A CONSIDERABLE body of information has already been accumulated in which a careful study of the morphological effects of a gene in Drosophila has been used to throw light on the epigenetic processes which bring about development. Much of the earlier work of this kind (e.g. Goldschmidt, Waddington) has dealt with mutant genes which produced abnormal adults. More recently a great deal of attention has been paid to the developmental effects of lethal genes which cause the death of the individual before the adult stage is reached. In a recent monograph on this category of genes, Hadorn (1951), who has been one of the most active workers in this field, lays considerable stress on what he calls the phase specificity of the lethals, that is, on the fact that individuals homozygous for a particular lethal usually die at some rather definitely defined stage of their life history.
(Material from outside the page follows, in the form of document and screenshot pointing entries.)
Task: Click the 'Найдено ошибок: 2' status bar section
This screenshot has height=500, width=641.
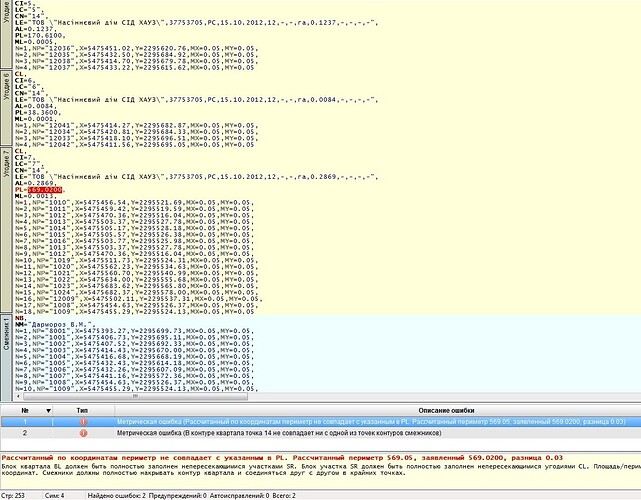Action: (117, 496)
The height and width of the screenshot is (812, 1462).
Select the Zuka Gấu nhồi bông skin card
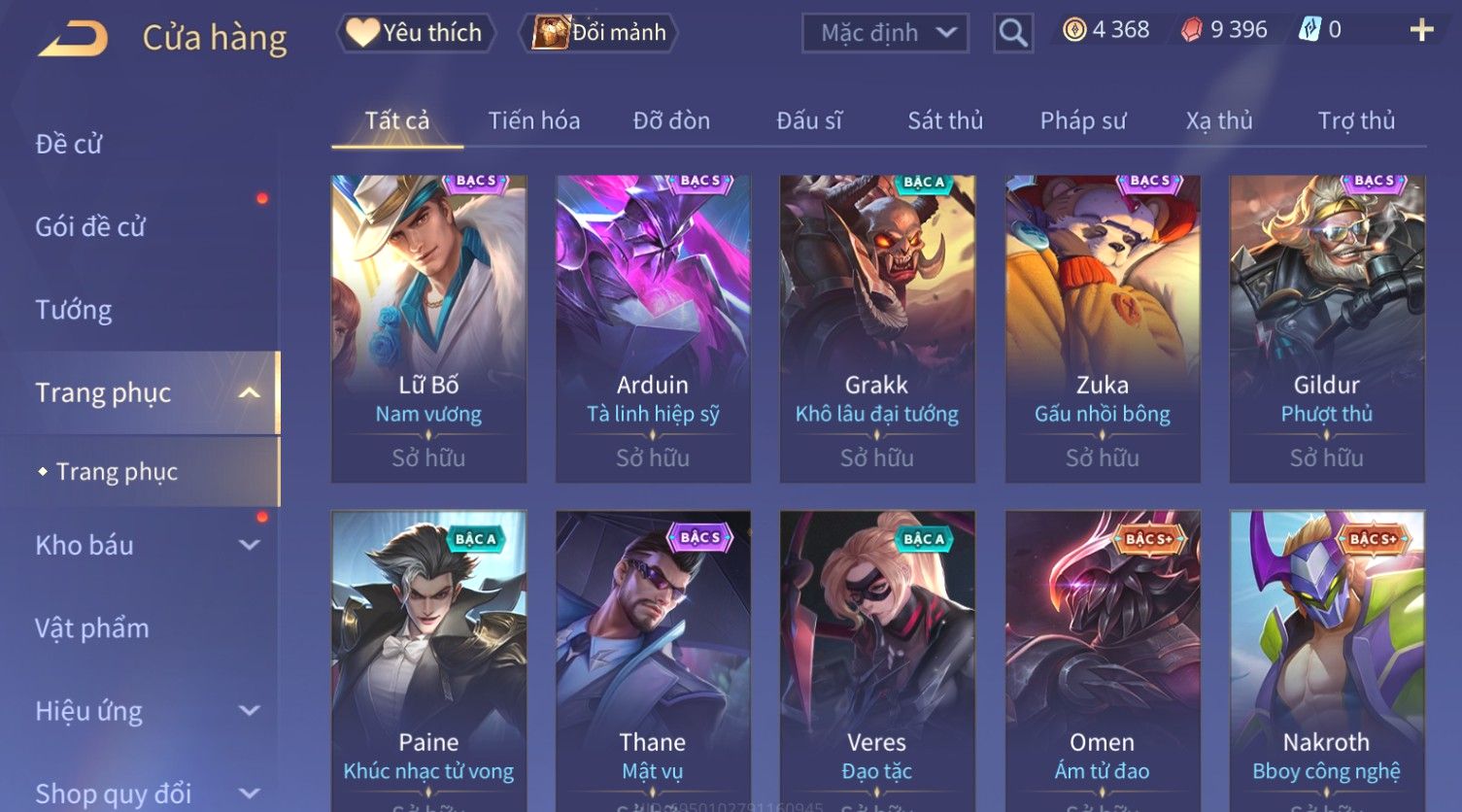click(1103, 328)
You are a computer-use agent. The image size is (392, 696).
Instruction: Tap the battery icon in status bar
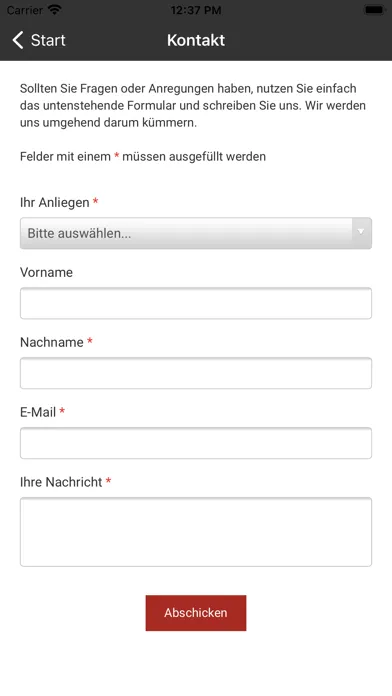pos(374,10)
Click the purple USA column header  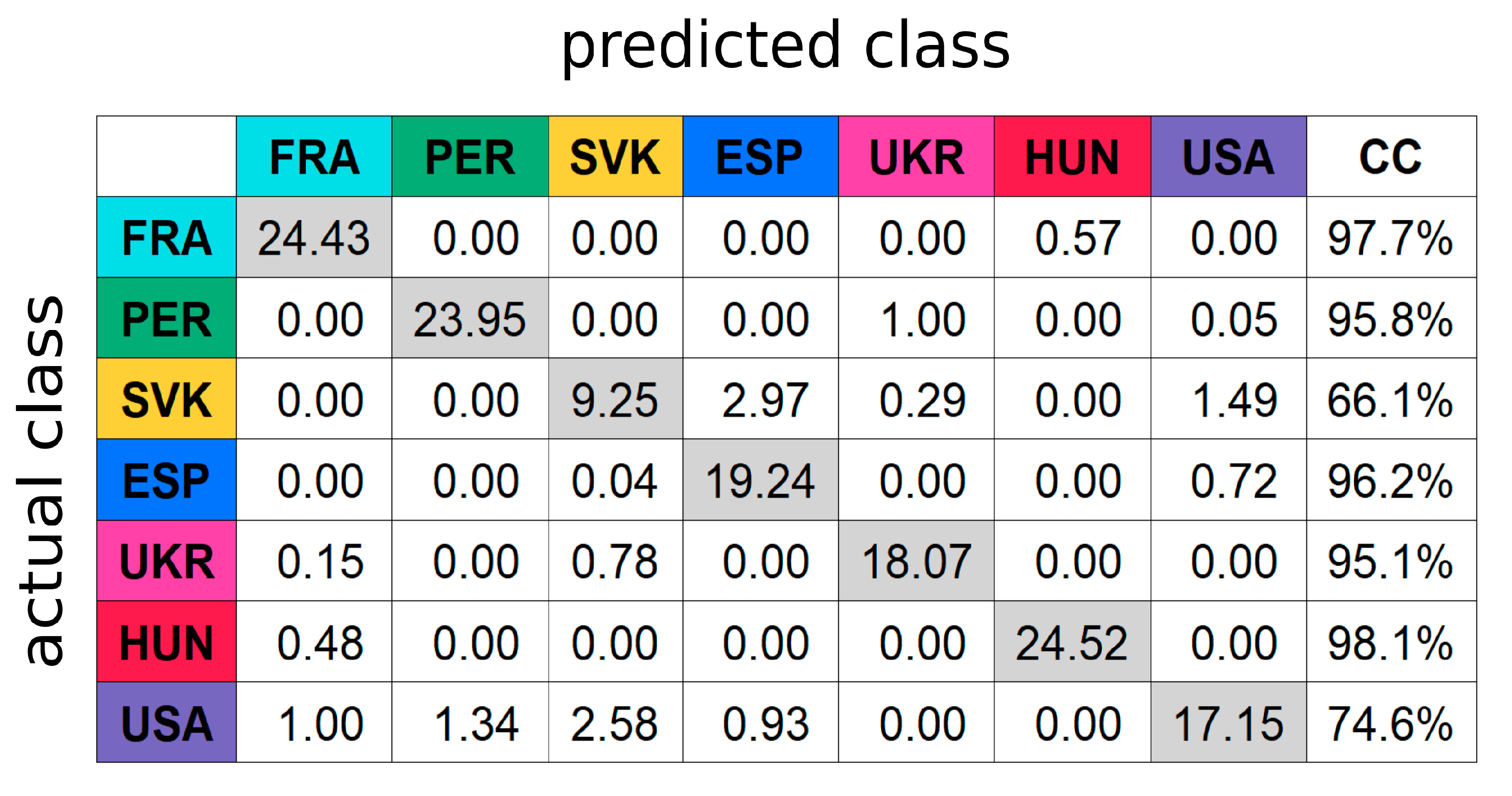coord(1228,156)
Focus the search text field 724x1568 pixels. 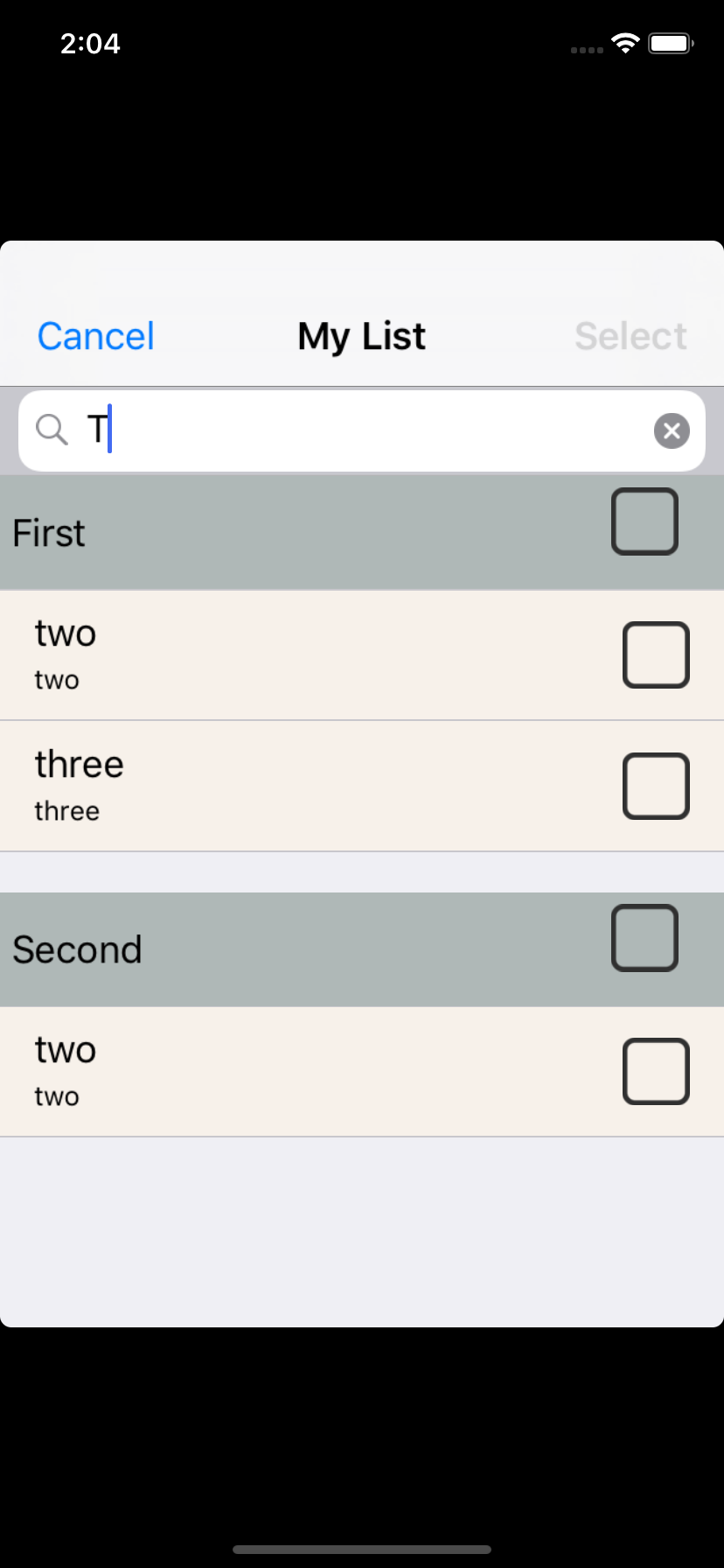coord(367,430)
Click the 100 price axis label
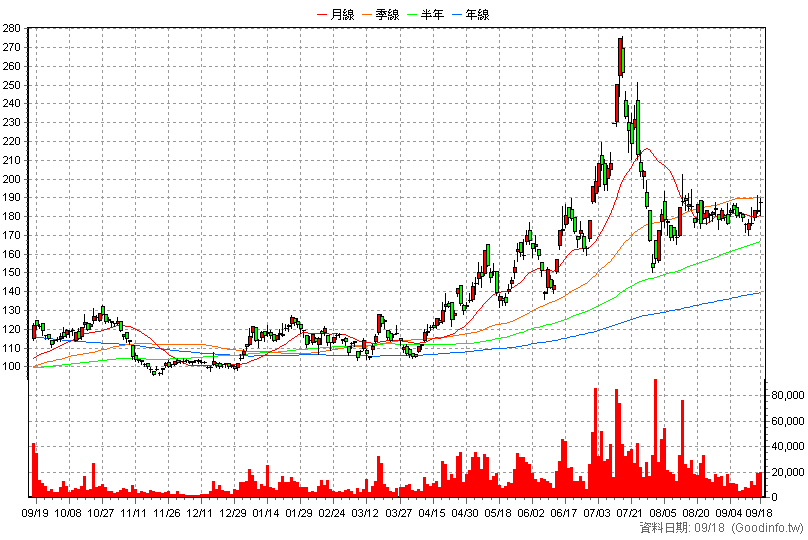The width and height of the screenshot is (808, 540). pos(11,366)
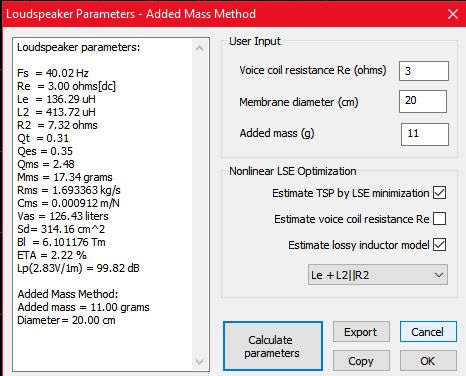Click the Membrane diameter (cm) input field
The width and height of the screenshot is (466, 376).
point(423,101)
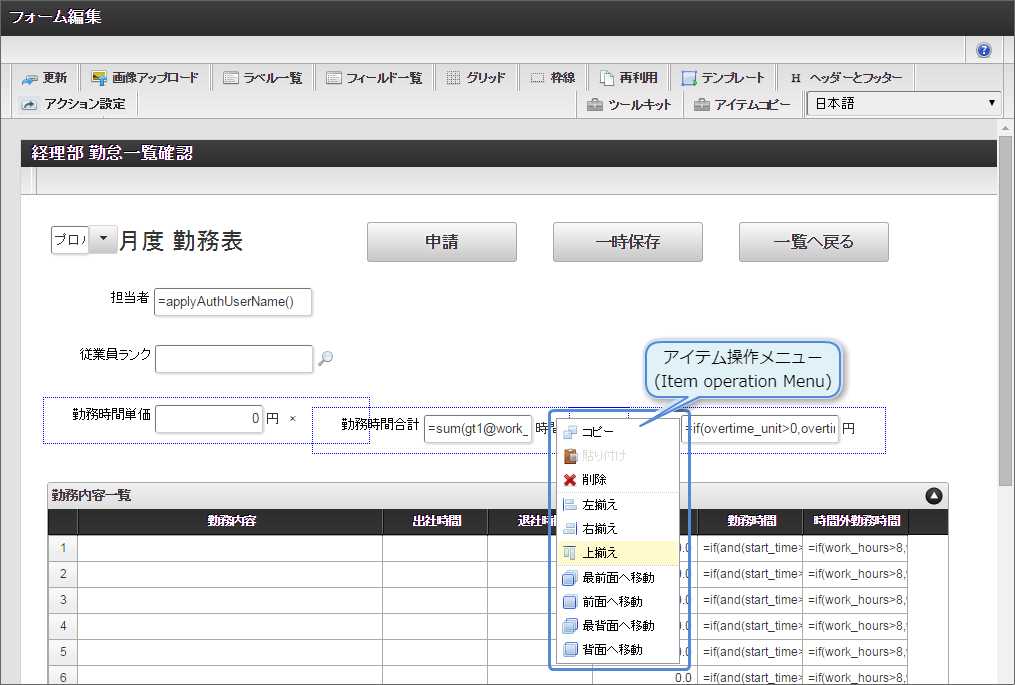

These phases at which death supervenes are perhaps more a matter of the clinical medicine of Drosophila than an aspect of its fundamental biology. There are undoubtedly certain times in the life history at which a particularly complicated and ticklish set of processes have to be carried out if the animal is to survive. They have been spoken of as epigenetic crises (Waddington, 1941). Developmental alterations at some earlier time may not have any very drastic effects on the viability of the organism until such a crisis arises, when they may give rise to gross abnormalities which bring about the animal’s death. The fact that many lethals may be found to kill their bearers at the same phase (for instance at the metamorphosis from the larva into the prepupa) does not necessarily mean that the primary action of all these lethals has the same phase specificity. They may have begun to produce slight abnormalities at a much earlier stage. It is, indeed, by the investigation of these early stages of gene action that we may hope to throw light on the nature of the epigenetic crises and to discover the factors involved in them. One of the most important foundations for studies of this kind is a thorough knowledge of the development during the larval stages of the rudiments which will, after metamorphosis, give rise to the imaginal organs.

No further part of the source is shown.